那应该这个错是kubelet报的docker的,然后看下还docker还真有这个问题,版本问题,这个类型的有bug。
yum update systemd
systemctl restart docker
Aug 6 16:33:22 node125 kubelet: E0806 16:33:22.591193 20451 eviction_manager.go:247] eviction manager: failed to get summary stats: failed to get node info: node "node125" not found
Aug 6 16:33:22 node125 kubelet: I0806 16:33:22.595423 20451 kubelet_node_status.go:286] Setting node annotation to enable volume controller attach/detach
Aug 6 16:33:22 node125 kubelet: E0806 16:33:22.595487 20451 kubelet.go:2252] node "node125" not found
Aug 6 16:33:22 node125 kubelet: I0806 16:33:22.597140 20451 kubelet_node_status.go:72] Attempting to register node node125
Aug 6 16:33:22 node125 kubelet: I0806 16:33:22.599621 20451 plugin_manager.go:116] Starting Kubelet Plugin Manager
Aug 6 16:33:22 node125 kubelet: I0806 16:33:22.602856 20451 kubelet_node_status.go:75] Successfully registered node node125
Aug 6 16:33:22 node125 kubelet: I0806 16:33:22.695543 20451 reconciler.go:150] Reconciler: start to sync state
在查看下kubectl get node就有了
[root@node125 kubernetes]# kubelet --help| grep cg
--cgroup-driver string Driver that the kubelet uses to manipulate cgroups on the host.

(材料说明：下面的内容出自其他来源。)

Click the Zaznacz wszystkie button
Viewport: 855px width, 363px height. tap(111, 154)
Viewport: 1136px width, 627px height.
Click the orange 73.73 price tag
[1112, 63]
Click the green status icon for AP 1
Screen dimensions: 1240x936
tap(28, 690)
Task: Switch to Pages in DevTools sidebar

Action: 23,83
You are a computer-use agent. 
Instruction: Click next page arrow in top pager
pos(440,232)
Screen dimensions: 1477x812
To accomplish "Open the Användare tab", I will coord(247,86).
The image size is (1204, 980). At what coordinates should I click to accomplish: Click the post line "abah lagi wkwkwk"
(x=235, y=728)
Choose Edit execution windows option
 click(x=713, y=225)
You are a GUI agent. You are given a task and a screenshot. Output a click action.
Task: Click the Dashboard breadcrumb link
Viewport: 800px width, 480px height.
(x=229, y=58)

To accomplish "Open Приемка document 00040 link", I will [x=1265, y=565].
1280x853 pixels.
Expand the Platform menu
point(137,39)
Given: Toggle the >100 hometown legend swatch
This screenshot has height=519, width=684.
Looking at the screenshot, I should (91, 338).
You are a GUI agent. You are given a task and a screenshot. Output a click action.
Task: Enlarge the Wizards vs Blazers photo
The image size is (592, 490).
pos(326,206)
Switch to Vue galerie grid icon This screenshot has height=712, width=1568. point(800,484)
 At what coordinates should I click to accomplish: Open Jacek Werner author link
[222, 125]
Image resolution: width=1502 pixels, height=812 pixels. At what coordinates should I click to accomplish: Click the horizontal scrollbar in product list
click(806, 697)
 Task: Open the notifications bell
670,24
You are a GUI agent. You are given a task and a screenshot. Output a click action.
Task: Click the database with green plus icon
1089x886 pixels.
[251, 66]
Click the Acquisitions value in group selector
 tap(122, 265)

Possible values: 'cgroupfs', 'systemd' (default "cgroupfs") (DEPRECATED: This parameter should be set via the config file specified by the Kubelet's --config flag. See https://kubernetes.io/docs/tasks/administer-cluster/kubelet-config-file/ for more information.)
这个默认和docker的默认不一致,建议修改docker的cgroup-driver的类型为cgroupfs,这个我在其他环境使用没有发现出过类似的问题。